(ページ本文)
********************

(58)【調査した分野】(Int.Cl.,DB名)
【発明を実施するための形態】
【0011】
本開示の実施形態は、油を脱瀝するためのプロセスに関する。より具体的には、本開示の実施形態は、外部パラフィン溶剤および外部水素などの外部溶剤に対する必要性を除去するかまたは低減しながら、超臨界水を利用して炭化水素系組成物を改良し分離して脱瀝油を製造するためのプロセスに関する。
【0012】
具体的な実施形態を、図面を参照して説明する。可能な限り、図面全体を通して、同じ参照番号を使用して、同じまたは類似する部分を参照する。
【0013】
図1は、超臨界水を使用して重質油留分中のアスファルテン含有量を除去するかまたは低減する脱瀝プロセス101を概略的に示す。本開示を通して使用されるように、「超臨界」とは異なる相が存在せず、かつ液体のような材料を溶解しながら物質が気体の拡散を示すことができるように、臨界圧力および臨界温度より高い圧力および温度にある物質を指す。従って、超臨界水は、水の臨界温度より高い温度および臨界圧力より高い圧力を有する水である。臨界温度より高い温度および臨界圧力より高い圧力で、水の液相と気相との境界が消え、流体は液体と気体状物質の両方の特性を有する。超臨界水は有機溶剤のように有機化合物を溶解することができ、かつ気体のように拡散性に優れる。温度および圧力を調節することにより、超臨界水の性質をより液体状またはより気体状に継続的に「調整」することができる。超臨界水は、液相亜臨界水と比較して密度が低く極性が小さいため、水中で行うことができる化学の可能な範囲を大幅に拡大する。

********************

脱瀝プロセスの文書のうち、「(58)【調査した分野】(Int.Cl.,DB名)」で始まり「たは類似する部分を参照する。」まで続く部分を、「脱瀝油」を「脱アスファルト油」に置き換えて書き直してください。

(データ部分)
********************

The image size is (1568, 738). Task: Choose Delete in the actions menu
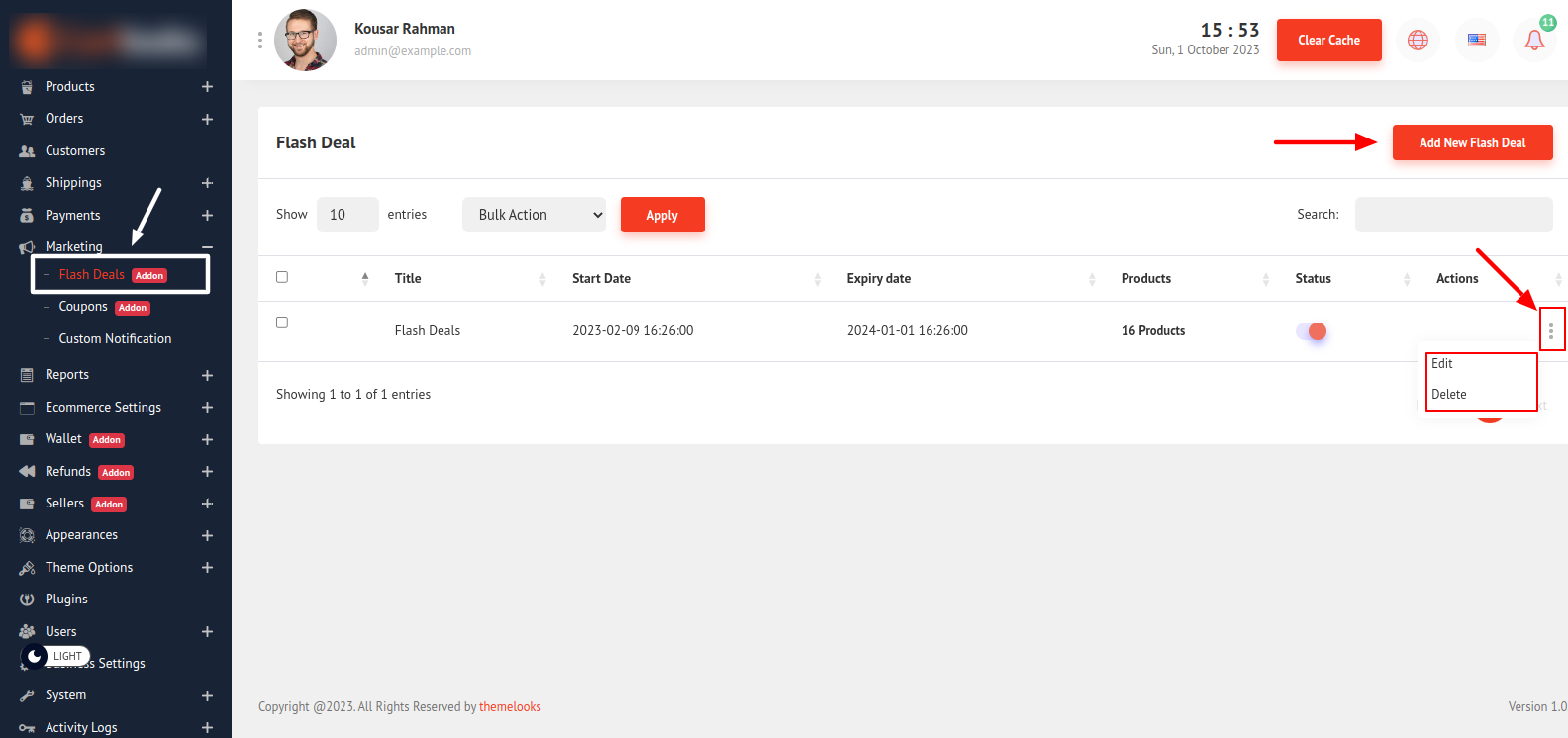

********************

(解答)
(58)【調査した分野】(Int.Cl.,DB名)
【発明を実施するための形態】
【0011】
本開示の実施形態は、油を脱瀝するためのプロセスに関する。より具体的には、本開示の実施形態は、外部パラフィン溶剤および外部水素などの外部溶剤に対する必要性を除去するかまたは低減しながら、超臨界水を利用して炭化水素系組成物を改良し分離して脱アスファルト油を製造するためのプロセスに関する。
【0012】
具体的な実施形態を、図面を参照して説明する。可能な限り、図面全体を通して、同じ参照番号を使用して、同じまたは類似する部分を参照する。